Offshoring security? India still hot

MUMBAI: When companies offshore business processes, they are putting their consumers' most sensitive personal information at risk - and there's little consumers can do about it.

Unfazed by the recent BPO frauds, the Indian Information security system is still considered the 'best' when compared with the US and UK, according to a NASSCOM report.

Offshoring of services has increased rapidly in the recent years, leading to the export of critical data to offshore destinations. This has brought the issue of data security to the fore, with companies and individuals in the West raising concerns around the security of proprietary information and the confidentiality of personal data being offshored.

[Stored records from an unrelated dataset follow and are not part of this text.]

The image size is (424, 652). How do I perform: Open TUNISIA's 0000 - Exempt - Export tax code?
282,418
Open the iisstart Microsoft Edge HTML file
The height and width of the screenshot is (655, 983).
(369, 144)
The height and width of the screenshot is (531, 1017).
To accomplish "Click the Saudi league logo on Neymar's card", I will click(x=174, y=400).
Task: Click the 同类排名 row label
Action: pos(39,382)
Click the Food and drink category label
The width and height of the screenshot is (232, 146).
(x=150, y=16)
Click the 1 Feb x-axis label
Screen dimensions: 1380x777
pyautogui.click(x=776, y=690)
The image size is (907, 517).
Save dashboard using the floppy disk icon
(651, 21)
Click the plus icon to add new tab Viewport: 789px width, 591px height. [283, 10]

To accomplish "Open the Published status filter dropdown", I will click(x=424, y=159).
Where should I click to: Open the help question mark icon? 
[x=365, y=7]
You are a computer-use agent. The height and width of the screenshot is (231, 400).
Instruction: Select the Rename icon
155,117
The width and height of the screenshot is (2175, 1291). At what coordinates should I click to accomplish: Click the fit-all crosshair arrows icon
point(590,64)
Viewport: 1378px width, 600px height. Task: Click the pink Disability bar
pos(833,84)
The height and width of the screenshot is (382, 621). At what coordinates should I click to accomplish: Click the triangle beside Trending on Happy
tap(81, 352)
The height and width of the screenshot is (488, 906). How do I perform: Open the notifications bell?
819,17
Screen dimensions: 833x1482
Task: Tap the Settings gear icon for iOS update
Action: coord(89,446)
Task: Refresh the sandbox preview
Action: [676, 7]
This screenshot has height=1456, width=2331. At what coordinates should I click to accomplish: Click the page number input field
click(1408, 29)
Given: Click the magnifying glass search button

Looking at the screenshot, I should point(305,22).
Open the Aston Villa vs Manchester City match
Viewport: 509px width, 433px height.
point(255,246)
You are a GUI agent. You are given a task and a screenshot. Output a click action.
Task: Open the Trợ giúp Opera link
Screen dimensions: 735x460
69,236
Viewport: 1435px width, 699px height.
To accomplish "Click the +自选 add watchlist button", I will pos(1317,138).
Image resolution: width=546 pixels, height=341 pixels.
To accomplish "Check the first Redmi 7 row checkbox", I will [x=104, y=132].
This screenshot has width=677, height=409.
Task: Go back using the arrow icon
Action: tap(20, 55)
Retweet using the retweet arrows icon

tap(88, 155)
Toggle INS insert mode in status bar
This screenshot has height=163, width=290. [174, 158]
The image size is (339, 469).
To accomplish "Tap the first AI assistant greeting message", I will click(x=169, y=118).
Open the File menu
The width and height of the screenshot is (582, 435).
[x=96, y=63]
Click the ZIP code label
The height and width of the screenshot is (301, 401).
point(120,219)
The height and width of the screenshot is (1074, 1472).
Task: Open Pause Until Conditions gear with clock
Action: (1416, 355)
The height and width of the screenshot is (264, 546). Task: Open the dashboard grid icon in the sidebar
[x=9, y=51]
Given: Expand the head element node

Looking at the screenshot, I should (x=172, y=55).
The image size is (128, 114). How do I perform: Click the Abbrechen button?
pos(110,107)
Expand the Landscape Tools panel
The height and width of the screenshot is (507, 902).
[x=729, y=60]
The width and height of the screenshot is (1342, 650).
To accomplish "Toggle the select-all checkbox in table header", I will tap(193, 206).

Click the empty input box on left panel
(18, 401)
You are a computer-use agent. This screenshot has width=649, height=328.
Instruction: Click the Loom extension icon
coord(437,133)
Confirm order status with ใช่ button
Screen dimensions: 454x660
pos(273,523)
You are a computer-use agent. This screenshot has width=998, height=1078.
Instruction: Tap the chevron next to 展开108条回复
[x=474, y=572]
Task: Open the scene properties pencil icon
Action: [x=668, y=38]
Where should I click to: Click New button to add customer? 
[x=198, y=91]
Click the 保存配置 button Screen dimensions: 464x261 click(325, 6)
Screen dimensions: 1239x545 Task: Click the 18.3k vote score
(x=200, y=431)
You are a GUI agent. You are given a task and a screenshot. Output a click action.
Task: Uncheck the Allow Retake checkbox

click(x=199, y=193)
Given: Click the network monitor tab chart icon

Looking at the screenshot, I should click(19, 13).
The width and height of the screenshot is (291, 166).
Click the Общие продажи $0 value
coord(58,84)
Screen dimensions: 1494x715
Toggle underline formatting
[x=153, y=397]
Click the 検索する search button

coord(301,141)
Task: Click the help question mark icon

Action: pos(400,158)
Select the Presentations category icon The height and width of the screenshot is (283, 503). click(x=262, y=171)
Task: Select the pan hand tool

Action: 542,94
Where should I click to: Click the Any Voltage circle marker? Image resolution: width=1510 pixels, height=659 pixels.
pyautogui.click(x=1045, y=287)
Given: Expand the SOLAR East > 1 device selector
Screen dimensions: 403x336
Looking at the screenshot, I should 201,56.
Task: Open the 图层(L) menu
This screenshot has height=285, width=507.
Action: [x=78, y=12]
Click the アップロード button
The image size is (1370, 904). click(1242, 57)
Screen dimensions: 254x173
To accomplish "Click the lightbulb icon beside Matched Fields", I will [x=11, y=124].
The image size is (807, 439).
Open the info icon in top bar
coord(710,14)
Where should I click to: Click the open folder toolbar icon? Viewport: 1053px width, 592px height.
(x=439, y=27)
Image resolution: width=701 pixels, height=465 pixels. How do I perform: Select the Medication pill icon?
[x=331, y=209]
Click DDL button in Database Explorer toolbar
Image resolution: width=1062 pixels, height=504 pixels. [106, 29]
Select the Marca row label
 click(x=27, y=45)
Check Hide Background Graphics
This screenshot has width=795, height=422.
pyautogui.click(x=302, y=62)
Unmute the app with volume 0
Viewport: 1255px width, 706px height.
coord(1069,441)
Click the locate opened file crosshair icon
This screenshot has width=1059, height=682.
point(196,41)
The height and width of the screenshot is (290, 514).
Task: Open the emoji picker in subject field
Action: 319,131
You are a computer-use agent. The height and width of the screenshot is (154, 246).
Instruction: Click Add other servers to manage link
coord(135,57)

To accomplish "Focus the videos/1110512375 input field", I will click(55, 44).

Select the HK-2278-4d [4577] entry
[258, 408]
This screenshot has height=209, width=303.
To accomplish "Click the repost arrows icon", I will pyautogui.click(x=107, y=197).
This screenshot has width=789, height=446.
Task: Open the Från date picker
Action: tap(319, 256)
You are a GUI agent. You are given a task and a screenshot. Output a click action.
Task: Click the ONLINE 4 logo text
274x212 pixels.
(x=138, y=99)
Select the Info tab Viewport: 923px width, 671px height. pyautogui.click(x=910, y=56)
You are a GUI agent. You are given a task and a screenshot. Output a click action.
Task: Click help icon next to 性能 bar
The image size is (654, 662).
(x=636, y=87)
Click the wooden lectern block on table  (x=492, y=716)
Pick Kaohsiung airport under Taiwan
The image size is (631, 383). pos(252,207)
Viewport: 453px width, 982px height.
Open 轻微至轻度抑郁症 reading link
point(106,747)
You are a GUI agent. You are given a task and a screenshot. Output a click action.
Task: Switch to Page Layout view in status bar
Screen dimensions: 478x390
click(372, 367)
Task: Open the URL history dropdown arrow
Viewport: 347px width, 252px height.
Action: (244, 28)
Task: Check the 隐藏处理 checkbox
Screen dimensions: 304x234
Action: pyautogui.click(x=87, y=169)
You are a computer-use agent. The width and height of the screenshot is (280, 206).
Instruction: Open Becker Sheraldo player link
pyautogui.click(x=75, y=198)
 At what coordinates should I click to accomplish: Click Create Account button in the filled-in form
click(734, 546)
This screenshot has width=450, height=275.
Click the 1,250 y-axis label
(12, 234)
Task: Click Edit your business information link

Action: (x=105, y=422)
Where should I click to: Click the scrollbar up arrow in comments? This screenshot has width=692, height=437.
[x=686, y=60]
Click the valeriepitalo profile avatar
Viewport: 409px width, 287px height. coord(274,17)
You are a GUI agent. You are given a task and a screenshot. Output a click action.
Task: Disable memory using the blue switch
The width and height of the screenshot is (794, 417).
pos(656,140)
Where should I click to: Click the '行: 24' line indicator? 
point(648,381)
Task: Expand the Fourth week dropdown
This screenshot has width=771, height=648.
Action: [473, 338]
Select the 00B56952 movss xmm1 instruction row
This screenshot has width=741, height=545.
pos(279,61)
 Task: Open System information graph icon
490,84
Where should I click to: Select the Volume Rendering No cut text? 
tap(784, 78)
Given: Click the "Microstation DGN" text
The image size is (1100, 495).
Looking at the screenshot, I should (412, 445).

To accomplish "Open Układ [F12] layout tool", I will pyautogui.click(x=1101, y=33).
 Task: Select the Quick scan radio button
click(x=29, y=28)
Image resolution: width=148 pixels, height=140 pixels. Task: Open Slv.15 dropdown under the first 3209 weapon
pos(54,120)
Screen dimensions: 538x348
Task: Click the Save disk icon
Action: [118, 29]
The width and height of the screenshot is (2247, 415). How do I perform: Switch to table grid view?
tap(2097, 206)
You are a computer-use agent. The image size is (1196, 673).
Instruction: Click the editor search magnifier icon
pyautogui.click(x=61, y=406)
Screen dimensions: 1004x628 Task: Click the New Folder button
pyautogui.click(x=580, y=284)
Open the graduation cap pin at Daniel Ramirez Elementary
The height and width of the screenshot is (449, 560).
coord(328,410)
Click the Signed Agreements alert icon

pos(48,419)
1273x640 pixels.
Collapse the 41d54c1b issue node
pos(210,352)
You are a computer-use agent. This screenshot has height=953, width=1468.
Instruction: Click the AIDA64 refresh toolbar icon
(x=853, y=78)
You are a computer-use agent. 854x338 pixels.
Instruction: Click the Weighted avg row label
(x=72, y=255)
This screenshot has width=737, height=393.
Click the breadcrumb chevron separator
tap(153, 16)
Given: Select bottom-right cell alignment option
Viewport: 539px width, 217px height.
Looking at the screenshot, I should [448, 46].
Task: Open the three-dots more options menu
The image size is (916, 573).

The process of offshoring has created a few controversies in recent years, due to job losses in the US and the UK. The recent months have seen a spate of protests from US and UK labor unions against the offshore movement of jobs. US senators and union activists have also been agitating for protectionist measures against offshore outsourcing.

Increased opposition to offshoring from developed countries has brought the issue of data security to the fore. Anti-offshoring lobbyists are raising concerns around data protection, confidentiality of private information, and protection of intellectual property.

People are worried about identity theft, whereby a person wrongfully obtains and uses another person's personal data (social security number, bank account or credit card number, telephone calling card number, etc.) in a way that constitutes fraud or cheating, typically for monetary gain.

Many companies cite security concerns as a hindrance to outsourcing. A study conducted by the Wharton Business School established that security concerns and vendor viability were the key reasons hindering 95 percent of the companies in the US, with revenues of US$100 million- US$4000 million, from outsourcing to offshore.

The study done by NASSCOM reflects that companies have rarely faced any problems around data security, data protection or confidentiality while offshoring to India.

A few companies even claimed that India is the most stable of the various offshore locations. Companies believe that India has a stable government and a stable economy, with a large labor pool of educated individuals, and can provide adequate protection.

The potential threat of an employee stealing sensitive information and selling it to a competitor is the same anywhere in the world. In the US, too there are many reports of unauthorized persons having swindled funds out of a person's financial account.

However, due to lack of laws to deal with such incidents is a concern among companies offshoring work from the US and the UK.

The study identified various security-related expectation that companies in the US and the UK have while offshoring work to remote destinations such as India. Their expectations can be categorized in terms of regulations and practices.

The study also revealed that companies are worried about the absence of specific data protection laws in countries such as India.

Companies fear that due to the absence of such laws, personal and confidential information is readily accessible since there are no strict guidelines. This might give commercial advantages to companies and individuals at offshore destinations. Companies feel that India should have internationally recognized laws, which are in line with those in the US and the UK.

At present, in the absence of specific data protection laws at offshore destinations, companies take various measures to ensure security such as signing contractual agreements with relevant suppliers, appointing internal auditors and hiring external consultants, conducting compliance programs for vendors, arranging security training for vendors, etc.

Projects undertaken by Indian government

The Indian government is working on some specific R&D projects to address current and future security needs and that includes futuristic technologies in Secure Computer and Communication Infrastructure at the Tata Institute of Fundamental Research, information Security Management Training and Certification Kernel, ISM: TRACK, at STQC, New Delhi, which aims to increase security awareness and provide third-party certification services, development of core network security technologies for E-Commerce at C-DAC, Pune.

Further, the group is also working on network security technologies such as C-DAC's Virtual Private Network (C-VPN), a crypto package (C-Crypto), and prototypes of eCommerce applications to showcase the other two technologies, development of Validated Security Processes & Methodologies for Web-based enterprises at Jadavpur University, Kolkata, Protocols and Standards for E-Cheque Clearing and Settlement at IDRBT at Hyderabad -- are working on the security challenges of online payment systems and design and development of a Transparent Solution for Securing Networks and Systems at CDAC, Hyderabad.